By Maila Baje
An upsurge of patriotism has united Nepalis after India unveiled an updated version of its political map. By incorporating the Nepali regions of Limpiyadhura, Kalapani and Lipulekh firmly within the Indian Union, New Delhi has reignited a territorial dispute that has been smoldering for nearly six decades.
While this is not the first time New Delhi has done so, there are some novel twists. The dissemination of a full-fledged official map has placed the dispute squarely in the Nepali public sphere. With China and Pakistan already involved as disputants in this latest instance of Indian cartographic legerdemain, Nepal’s grievances have acquired clear regional ramifications.
What next? Much will depend on how Nepalis address the issue. The familiar calumny that King Mahendra bartered the territory in exchange for Indian support for his active rule following the abolition of multiparty democracy has returned to the debate. There is little value in beating that drum apart from, say, foiling attempts to revive the monarchy as the defender of Nepali nationhood. Even there, the ploy may have run its course. The fact that successive elected governments have failed to lift a finger seeking a return of the territories has forced Nepalis to probe deeper into the context and circumstances surrounding the dispute. Given the character of the regime circa 1962 – when India is said to have begun occupying Kalapani in the context of its war with China – only one Nepali personage could best address the issue. He departed the world in 1972. The credibility of anyone claiming to speak on behalf of King Mahendra or his regime is bound to be compromised by the profound partisanship surrounding the monarch.
New Delhi cannot be expected to come clean without addressing the ‘quid pro quo’. Even if King Mahendra had bartered away the territories, the fact remains that India was the beneficiary. Given New Delhi’s consistent claims of having championed Nepali democracy, Kalapani is not a can of worms it would want to open. The wholesale rejection of the Kali River as identified as the western border of Nepal under the 1816 Sugauli Treaty would put India on a slippery slope. That treaty, which Nepal signed with British India following its war-induced dismemberment, is in a league of its own. India cannot contemplate picking and choosing its provisions without tipping the balance in favor of (Greater?) Nepal.
Despite the controversy surrounding the text of the Nepali government’s response to the publication of the Indian map, Kathmandu has made a solid assertion that it considers Kalapani as part of Nepal. Our Foreign Ministry statement added that “any unilateral actions along the Nepal-India border will be unacceptable” since the two foreign secretaries have already been assigned by the Nepal-India Joint Commission to find a solution on the unresolved border disputes in consultation with border experts.
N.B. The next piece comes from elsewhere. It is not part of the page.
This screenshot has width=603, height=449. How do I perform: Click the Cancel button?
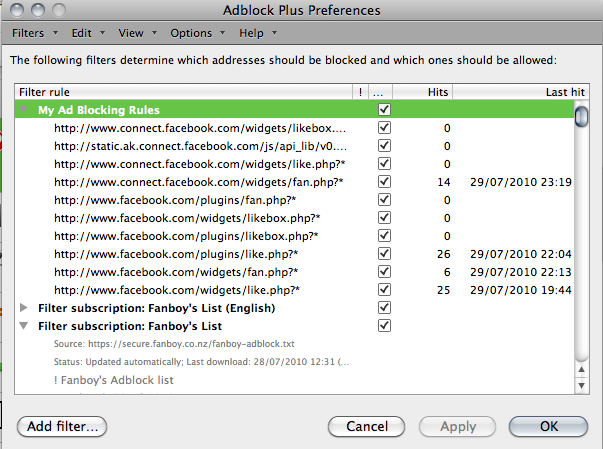coord(366,426)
New Delhi, too, has accepted that latter stance. While insisting that its new map has in no manner revised India’s boundary with Nepal, a Ministry of External Affairs spokesman also conceded that the delineation exercise with Nepal is ongoing under the existing mechanism.
So far, so good. Beyond the official channels, however, there is enough potential for mischief on both sides. Within Nepal, the temptation to play politics has proved to be irresistible, especially at a time when unity of purpose is required the most. As alluring as one-upmanship can be in these politically charged times, it can hardly matter which Nepali leader raised the issue with which Indian counterpart unless government-to-government channels were activated to follow up on a solution. Nor can we afford to subvert our cause by obsessing with the fact that every political faction across party lines has been complicit in this national injury.
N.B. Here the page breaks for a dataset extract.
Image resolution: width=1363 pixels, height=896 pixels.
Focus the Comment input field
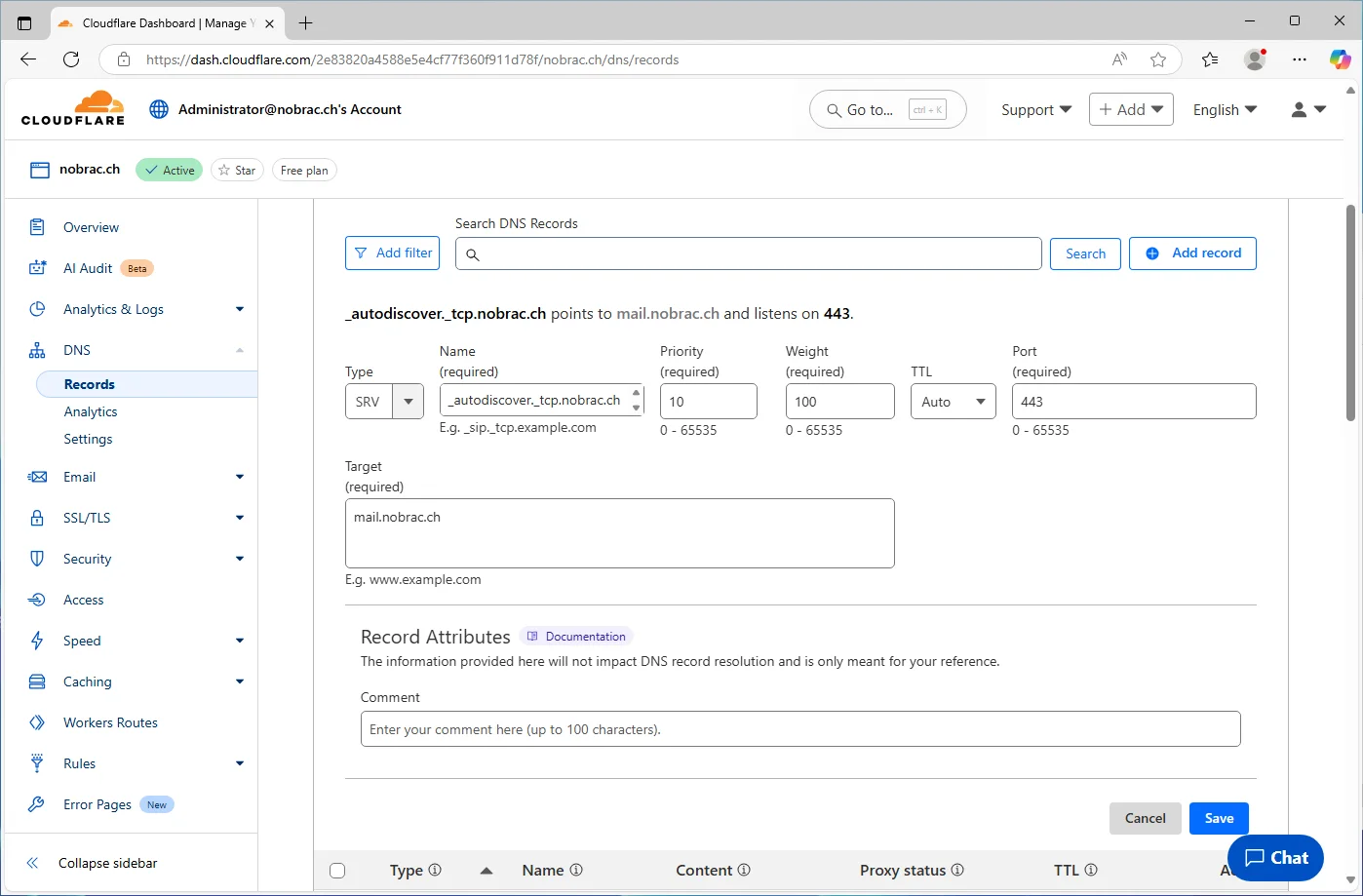800,729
On the Indian side, the potential for malice has taken a new turn with the assertion that Kathmandu this time is somehow animated by third-party vested interests. Then there is the attempt by sections of the Indian media to play up the angle that China has encroached upon Nepali territory.
Granted, New Delhi has opened multiple breaches with its new map, and it must have contemplated ways of navigating them. Nepal’s stand is rooted in its understanding of the Sugauli Treaty and its delineation of its western border. If questions of ‘ridgelines’ or the ‘origin’ of the Kali River have emerged, they have done so subsequently in a way that do not impact Nepal’s understanding of and adherence to the Sugauli Treaty.
How Nepali territory ended up in Sino-Indian bilateral agreement on trade in 2015 needs to be taken up separately and together with India and China. There is already too much going on to muddy the waters externally to obfuscate the issue and present Nepal with a fait accompli. Excessive public jingoism at home at the cost of patient bilateral – and, if need be, international – diplomacy could prove extremely counterproductive.